RECORDS SUPPLIED Block Start

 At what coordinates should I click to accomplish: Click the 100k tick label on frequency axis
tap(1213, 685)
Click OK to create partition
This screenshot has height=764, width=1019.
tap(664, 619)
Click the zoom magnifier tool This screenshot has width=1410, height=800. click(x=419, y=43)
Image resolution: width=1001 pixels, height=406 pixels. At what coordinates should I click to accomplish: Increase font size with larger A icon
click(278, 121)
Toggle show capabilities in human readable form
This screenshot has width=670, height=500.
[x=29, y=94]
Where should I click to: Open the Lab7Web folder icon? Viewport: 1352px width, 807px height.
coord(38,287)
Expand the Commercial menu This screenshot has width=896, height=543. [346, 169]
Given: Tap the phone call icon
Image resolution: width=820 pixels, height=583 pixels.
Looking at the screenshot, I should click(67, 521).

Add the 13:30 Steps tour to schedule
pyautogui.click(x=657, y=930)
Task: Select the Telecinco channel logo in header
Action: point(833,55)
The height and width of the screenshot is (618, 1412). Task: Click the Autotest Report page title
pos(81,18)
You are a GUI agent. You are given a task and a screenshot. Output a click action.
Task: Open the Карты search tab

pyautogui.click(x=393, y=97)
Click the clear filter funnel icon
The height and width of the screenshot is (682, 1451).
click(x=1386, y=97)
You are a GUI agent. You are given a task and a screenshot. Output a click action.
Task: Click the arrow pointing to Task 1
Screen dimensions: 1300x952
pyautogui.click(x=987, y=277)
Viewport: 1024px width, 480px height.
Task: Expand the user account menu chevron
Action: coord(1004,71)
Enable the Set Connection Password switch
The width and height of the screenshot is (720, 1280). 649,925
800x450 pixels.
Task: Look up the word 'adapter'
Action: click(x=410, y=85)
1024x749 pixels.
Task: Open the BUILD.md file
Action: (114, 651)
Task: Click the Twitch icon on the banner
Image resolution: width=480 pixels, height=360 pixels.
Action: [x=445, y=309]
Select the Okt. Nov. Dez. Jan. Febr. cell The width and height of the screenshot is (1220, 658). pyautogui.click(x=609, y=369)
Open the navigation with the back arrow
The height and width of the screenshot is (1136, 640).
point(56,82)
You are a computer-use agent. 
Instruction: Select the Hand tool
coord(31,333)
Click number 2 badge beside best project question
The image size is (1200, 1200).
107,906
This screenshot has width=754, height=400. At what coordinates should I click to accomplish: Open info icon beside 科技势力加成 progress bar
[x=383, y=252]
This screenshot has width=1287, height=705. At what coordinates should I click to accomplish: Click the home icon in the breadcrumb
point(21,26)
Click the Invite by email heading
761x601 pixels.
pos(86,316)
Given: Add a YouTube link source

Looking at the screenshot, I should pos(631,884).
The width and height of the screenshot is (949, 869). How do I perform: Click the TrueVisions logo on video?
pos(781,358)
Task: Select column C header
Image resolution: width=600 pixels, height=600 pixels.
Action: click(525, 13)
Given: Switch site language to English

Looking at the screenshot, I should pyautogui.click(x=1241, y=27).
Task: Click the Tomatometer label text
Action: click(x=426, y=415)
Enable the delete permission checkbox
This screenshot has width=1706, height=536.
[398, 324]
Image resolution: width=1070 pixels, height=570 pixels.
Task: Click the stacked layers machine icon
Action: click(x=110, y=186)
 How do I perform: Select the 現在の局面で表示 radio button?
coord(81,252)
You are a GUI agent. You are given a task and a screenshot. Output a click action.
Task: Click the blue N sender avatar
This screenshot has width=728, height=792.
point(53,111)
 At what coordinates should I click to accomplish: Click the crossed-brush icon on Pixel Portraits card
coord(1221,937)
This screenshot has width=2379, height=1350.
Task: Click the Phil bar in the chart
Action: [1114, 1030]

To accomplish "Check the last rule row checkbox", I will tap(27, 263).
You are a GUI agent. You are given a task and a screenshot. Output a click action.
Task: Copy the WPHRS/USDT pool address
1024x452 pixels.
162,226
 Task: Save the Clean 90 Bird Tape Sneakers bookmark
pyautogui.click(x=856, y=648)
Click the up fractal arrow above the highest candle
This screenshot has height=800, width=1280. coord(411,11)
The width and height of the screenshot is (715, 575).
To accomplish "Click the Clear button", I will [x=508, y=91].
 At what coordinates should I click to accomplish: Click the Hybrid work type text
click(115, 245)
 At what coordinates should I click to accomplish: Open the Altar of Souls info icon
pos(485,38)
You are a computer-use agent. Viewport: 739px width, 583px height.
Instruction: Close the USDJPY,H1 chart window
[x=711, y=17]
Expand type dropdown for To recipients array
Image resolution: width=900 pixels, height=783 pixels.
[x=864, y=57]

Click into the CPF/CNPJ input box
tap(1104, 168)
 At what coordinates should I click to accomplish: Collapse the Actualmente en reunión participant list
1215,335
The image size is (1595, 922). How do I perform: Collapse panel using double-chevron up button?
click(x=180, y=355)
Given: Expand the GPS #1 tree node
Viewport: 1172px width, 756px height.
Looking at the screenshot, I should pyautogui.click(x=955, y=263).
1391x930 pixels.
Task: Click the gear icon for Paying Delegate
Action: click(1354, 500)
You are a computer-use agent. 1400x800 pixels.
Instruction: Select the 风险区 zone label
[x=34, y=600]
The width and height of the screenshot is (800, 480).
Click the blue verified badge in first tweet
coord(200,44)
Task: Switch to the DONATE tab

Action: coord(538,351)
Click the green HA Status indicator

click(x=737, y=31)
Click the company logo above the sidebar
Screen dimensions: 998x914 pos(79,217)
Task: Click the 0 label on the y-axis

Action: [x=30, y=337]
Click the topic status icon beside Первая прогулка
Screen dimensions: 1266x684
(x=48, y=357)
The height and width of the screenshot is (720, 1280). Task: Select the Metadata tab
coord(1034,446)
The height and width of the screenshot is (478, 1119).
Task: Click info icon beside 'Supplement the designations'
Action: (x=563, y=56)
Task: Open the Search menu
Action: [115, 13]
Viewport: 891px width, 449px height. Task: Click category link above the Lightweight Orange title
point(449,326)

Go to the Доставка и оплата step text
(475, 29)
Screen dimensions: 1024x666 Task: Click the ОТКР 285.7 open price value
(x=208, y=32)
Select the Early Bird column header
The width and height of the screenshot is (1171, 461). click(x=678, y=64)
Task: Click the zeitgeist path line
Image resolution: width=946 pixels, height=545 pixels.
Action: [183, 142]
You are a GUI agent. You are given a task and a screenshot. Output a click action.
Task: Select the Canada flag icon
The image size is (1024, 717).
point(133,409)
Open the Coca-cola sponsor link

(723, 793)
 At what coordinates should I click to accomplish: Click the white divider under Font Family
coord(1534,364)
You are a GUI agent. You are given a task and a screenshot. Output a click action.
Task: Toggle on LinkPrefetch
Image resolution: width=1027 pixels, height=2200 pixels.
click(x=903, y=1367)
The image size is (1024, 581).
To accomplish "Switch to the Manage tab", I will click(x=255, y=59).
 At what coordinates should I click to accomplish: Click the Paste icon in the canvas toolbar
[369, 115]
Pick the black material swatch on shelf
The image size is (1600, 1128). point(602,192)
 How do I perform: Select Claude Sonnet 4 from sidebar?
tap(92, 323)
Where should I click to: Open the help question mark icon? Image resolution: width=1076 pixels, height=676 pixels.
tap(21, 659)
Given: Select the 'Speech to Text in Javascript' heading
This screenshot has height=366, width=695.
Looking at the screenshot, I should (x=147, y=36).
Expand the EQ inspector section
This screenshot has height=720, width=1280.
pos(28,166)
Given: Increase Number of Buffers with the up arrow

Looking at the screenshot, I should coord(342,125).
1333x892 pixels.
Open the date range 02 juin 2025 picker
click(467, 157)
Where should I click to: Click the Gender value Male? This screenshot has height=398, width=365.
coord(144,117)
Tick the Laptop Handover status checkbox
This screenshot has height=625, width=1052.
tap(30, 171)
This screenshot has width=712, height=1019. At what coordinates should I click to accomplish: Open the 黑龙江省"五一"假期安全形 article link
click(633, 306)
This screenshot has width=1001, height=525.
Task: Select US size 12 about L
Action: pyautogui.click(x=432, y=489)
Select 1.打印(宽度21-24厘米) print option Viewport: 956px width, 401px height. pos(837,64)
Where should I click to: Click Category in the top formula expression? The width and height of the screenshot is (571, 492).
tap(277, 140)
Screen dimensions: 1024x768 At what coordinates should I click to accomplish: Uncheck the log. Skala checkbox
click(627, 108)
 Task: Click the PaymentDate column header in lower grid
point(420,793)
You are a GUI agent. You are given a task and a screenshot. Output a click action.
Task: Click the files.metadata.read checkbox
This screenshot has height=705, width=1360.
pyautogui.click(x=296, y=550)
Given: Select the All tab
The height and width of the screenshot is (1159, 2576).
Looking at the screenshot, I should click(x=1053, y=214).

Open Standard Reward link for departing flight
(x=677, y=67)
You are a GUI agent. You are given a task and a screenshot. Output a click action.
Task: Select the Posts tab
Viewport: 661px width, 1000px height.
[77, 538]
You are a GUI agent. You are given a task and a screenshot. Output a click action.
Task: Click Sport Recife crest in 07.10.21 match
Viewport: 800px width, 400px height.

RECORDS SUPPLIED Block End

■ ASSIGNMENT: Tell how many lines in the data include the string "computer". Reply with the number and no other text.

■ SOLUTION FOR THIS TASK: 3